Tapi tunggu dulu. Kenyataannya ada saja orang kayak begitu. Maksudnya, dia seneng banget kalau bisa membuat orang lain menderita hingga orang itu tergantung kepadanya. Apakah orang yang menderita itu sedang menjalankan karmanya dan si orang jahat tadi justru sedang mempersiapkan karmanya?
Dalam ajaran Gindu-Budha, hanya orang yang terbebas dari karma lah yang bisa menggapai nirwana. Artinya, mereka yang masih bergelut dengan rasa dendam, sakit hati, balas dendam, ketidakjujuran, ketidakadilan, dst tak mungkin lolos ke nirwana.

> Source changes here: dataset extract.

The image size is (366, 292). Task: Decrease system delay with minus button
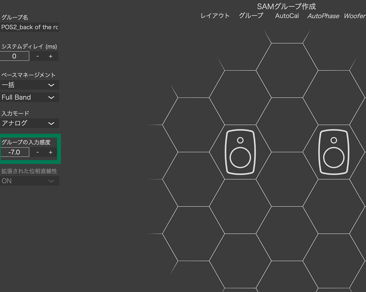click(37, 56)
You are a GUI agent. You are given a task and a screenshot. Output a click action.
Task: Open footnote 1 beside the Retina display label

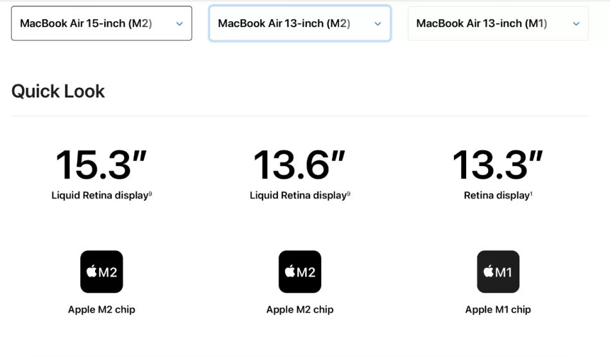click(x=531, y=194)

Di titik ini kita memahami mengapa ajaran Hindu dan Budha mengamini reinkarnasi. Reinkarnasi berarti proses di mana satu mahluk tertentu bertransformasi setelah kematiannya menjadi mahluk yang sejenis atau berbeda.
Reinkarnasi ini akan berlangsung terus-menerus hingga lah ia mencapai bodhi (hidup yang sempurna).
Dari konsep reinkarnasi inilah kita kemudian belajar bahwa Tuhan, sang pencipta semesta selalu membuka peluang bagi mahluk ciptaannya untuk berubah menjadi mahluk yang lebih baik dan sempurna. Singkatnya, hukum karma bukanlah hukum matematis. Maksudnya bukan hukum balas dendam: "Aku menyakitimu lalu kamu menyakitiku."
Pemahaman ini penting sekali bagi masyarakat kita yang sering kali dengan mudah menganggap derita orang hari ini diakibatkan kejahatannya beberapa waktu lalu. Misalnya ketika anak-anak Elvy Sukaesih tertangkap tangan sedang menghisap sabu, banyak orang lantas menyimpulkan karena ia dan keluarganya adalah pembenci Ahok di masa pilkada 2017 lalu.
Fakta bahwa banyak orang yang kebetulan anti-ahok pada masuk bui karena korupsi atau narkoba tak lantas berarti mereka menderita karena membenci Ahok. Rasanya penting untuk mengatakan bahwa kebahagiaan atau penderitaan itu sesuatu yang misterius, dan oleh karenanya kita masih percaya pada Kehendak Sang Ilahi".